As far as I understand your code, the place where you use the array immutably is the Chars class? I’m just arguing, that this won’t be much faster than using ArraySeq, as it’s basically the same, and that instead of changing the Pairable typeclass in the original post to accomodate for raw JVM Arrays, one should just use one of the higher level wrappers.

The standard Library ArraySeq currently boxes on map and flatMap. So as far I am concerned, it as it currently stands, useless. I had already implemented Array based homogeneous compound deep-value collections, so I took the deficiency of ArraySeq as an opportunity to create one unified collection schema. I haven’t implemented heterogeneous compound deep-value collections, but I feel confident I can if a compelling use case arises.

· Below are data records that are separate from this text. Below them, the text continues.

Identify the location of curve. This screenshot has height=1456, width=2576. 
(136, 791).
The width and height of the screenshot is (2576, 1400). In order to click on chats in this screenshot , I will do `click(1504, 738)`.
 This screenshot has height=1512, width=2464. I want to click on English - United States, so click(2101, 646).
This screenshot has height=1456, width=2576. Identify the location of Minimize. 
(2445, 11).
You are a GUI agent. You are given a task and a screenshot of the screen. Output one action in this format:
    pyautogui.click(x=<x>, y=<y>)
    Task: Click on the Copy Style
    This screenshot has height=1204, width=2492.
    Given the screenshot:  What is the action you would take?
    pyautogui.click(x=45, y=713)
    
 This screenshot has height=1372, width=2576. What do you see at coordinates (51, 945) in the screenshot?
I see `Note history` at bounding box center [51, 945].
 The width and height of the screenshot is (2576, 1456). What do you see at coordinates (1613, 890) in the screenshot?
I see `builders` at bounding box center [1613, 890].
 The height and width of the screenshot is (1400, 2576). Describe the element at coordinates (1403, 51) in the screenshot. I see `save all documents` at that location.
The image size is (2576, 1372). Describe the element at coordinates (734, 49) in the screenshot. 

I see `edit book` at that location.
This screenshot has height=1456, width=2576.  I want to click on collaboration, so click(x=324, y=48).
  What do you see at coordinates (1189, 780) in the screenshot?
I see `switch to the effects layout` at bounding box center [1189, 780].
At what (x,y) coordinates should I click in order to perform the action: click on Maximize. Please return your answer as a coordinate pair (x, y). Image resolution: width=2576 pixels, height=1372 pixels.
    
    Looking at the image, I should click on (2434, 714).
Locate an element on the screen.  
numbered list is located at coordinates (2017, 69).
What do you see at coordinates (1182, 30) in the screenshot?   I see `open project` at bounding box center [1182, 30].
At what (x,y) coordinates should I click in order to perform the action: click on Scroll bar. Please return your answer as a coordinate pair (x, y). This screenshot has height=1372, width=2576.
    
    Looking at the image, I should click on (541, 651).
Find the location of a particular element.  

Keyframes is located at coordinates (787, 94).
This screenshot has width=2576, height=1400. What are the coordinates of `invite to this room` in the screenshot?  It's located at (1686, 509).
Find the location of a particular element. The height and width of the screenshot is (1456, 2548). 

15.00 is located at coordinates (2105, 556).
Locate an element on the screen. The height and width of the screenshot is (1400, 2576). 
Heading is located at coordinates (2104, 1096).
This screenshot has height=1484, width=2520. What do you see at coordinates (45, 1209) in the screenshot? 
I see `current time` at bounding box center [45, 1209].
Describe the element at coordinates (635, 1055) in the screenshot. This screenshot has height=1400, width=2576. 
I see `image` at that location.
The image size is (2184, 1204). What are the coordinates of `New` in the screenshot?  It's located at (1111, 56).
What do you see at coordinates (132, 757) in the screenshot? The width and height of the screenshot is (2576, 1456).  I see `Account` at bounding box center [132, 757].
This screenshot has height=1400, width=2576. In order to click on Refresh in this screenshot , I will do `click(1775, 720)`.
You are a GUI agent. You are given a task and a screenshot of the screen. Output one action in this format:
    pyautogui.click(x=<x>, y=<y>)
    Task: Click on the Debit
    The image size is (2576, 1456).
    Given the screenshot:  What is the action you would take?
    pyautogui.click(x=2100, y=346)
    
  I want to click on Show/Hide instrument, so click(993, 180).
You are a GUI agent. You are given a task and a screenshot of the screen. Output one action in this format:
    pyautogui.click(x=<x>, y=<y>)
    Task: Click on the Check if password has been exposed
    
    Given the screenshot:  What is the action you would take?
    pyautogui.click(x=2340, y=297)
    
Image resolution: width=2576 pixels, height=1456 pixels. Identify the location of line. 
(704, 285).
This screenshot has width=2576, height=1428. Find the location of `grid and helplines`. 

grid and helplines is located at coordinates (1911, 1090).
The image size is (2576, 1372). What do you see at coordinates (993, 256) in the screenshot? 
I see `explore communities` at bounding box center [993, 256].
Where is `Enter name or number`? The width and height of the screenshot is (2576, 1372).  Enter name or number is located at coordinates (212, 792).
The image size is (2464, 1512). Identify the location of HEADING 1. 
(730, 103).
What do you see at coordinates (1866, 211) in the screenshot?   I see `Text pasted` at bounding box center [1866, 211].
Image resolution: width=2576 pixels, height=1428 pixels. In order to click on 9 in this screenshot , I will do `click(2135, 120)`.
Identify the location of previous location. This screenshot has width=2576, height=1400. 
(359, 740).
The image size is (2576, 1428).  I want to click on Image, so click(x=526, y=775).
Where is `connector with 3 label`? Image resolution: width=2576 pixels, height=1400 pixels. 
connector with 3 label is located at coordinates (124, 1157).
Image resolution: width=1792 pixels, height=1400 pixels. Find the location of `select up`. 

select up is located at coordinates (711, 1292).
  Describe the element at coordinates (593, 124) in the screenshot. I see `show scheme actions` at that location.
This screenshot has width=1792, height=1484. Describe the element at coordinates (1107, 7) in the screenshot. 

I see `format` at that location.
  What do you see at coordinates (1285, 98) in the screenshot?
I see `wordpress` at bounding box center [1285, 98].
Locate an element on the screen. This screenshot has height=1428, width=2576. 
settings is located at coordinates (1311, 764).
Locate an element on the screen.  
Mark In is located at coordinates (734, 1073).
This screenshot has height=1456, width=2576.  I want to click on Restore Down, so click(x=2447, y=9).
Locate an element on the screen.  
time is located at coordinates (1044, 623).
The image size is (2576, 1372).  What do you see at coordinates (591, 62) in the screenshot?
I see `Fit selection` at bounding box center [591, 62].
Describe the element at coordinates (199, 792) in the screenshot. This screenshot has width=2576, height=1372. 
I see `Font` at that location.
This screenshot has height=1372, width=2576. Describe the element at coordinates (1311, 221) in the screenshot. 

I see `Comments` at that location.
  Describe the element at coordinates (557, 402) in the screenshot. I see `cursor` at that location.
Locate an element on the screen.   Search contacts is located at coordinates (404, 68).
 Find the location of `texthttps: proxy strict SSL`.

The loop decomposition is not using the Chars class, but the CharsOff class which is just a compile time wrapped Integer. So passing the tail of the loop only requires incrementing an integer, or if passing to an external method requires passing the new offset and implicitly passing a reference to the immutable Array. Taking the tail of a a standard Array, an ArraySeq or indeed the tail of a Chars would involve copying. The CharsOff class does not copy the Array, although for the user you can pattern match on a CharsOff as if you were pattern matching directly on the array. The tails in those extractors are just integers.